Why this often fixes the issue:

  • A dedicated endpoint typically runs a TGI-like text-generation server or similar.
  • You are no longer subject to the “provider X only supports conversational” logic of the router.
  • The endpoint just gets a generation payload and returns text.

This is closer to the older “Inference Endpoints + LangChain” examples that you see in blog posts. (Medium)

3.3 Pick a model–provider combo that supports text-generation

If you insist on using llm.invoke("...") as plain text-generation via the router (no chat wrapper), then:

  1. Check the model’s Inference Providers section or call the inferenceProviderMapping API for that model. That mapping tells you which tasks each provider supports. (GitHub)
  2. Find a provider that lists "text-generation" (or chat-completion in a way compatible with text generation) for that model.
  3. Pin that provider explicitly:
llm = HuggingFaceEndpoint(
    repo_id="some-model-that-has-text-generation-on-provider-X",
    provider="hf-inference",  # or together, or another provider that supports text-generation for that model
    max_new_tokens=128,
    temperature=0.7,
    huggingfacehub_api_token=os.getenv("HF_TOKEN"),
)

print(llm.invoke("What is machine learning?"))

Caveats:

  • Not every provider supports text-generation for every model. Many modern “instruct” models are chat-only for some providers. HF issues for Qwen/Gemma/Mistral show exactly that: “Supported task: conversational” only. (GitHub)
  • If you switch to a provider or model that only supports conversational, you will hit the same error again.

3.4 Bypass LangChain, confirm behavior with InferenceClient, then wrap

For debugging or finer control, you can talk to the HF API directly and then wrap it in LangChain.

For chat:

from huggingface_hub import InferenceClient
import os

client = InferenceClient(
    model="mistralai/Mistral-7B-Instruct-v0.2",
    token=os.getenv("HF_TOKEN"),
    # provider="auto" or a specific provider if you want
)

messages = [{"role": "user", "content": "What is machine learning?"}]
out = client.chat_completion(messages, max_tokens=128)
print(out.choices[0].message["content"])

For text-generation (will fail in your current provider config):

text = client.text_generation("What is machine learning?", max_new_tokens=128)
print(text)

This reproduces the provider error directly and confirms it is not a LangChain-only issue. HF docs describe these two methods and the implied tasks. (Hugging Face)
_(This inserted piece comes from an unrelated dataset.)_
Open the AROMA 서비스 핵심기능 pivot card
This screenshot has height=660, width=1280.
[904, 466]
Some projects implement a fallback like:

  • Try text_generation.
  • If the exception message contains "supported task: conversational", retry using chat_completion. (Hugging Face)

4. Short bullet summary

  • The error means: “Provider only exposes this model as conversational/chat, but your code is asking for the text-generation task.”

  • In LangChain, HuggingFaceEndpoint uses InferenceClient.text_generation, which implies task="text-generation", regardless of task="" or task="conversational" in your code.
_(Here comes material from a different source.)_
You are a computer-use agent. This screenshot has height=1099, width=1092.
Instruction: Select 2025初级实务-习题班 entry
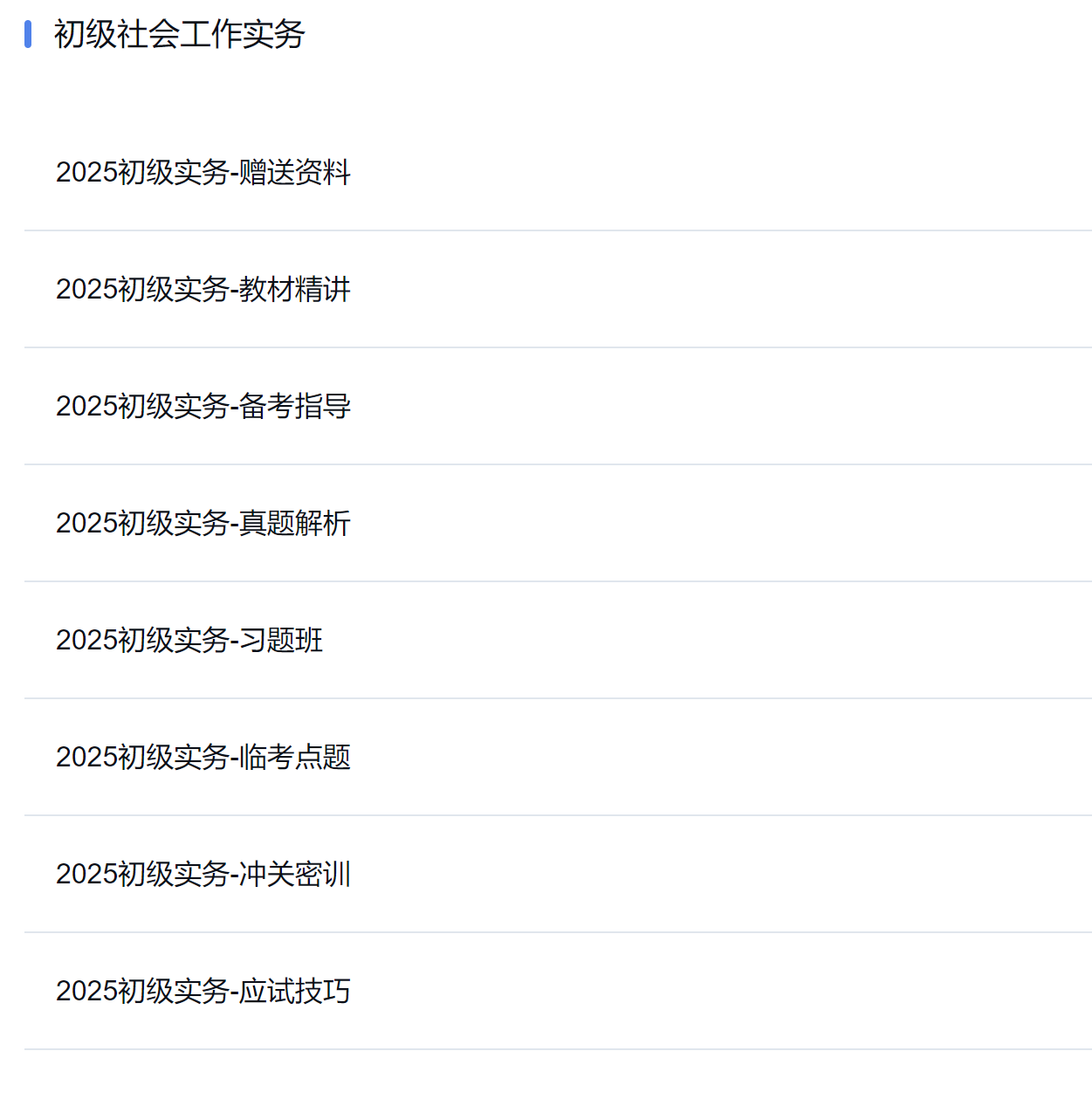click(x=189, y=640)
  • For mistralai/Mistral-7B-Instruct-v0.2 with featherless-ai, the provider mapping is chat-only, so you get the Supported task: conversational error; Gemma and Qwen can have the same issue with their providers. (reddit.com)

  • Fix options:

    • Use ChatHuggingFace + message lists (treat it as a chat model).
    • Or use a real Inference Endpoint URL (endpoint_url) where you control the handler.
    • Or choose a model–provider pair that actually supports text-generation.
    • Or call InferenceClient.chat_completion directly and then wrap in a custom LangChain class.

You are not misusing LangChain’s API; you are hitting a provider task mismatch. The safest approach for these models via providers is to use chat semantics (ChatHuggingFace or chat_completion).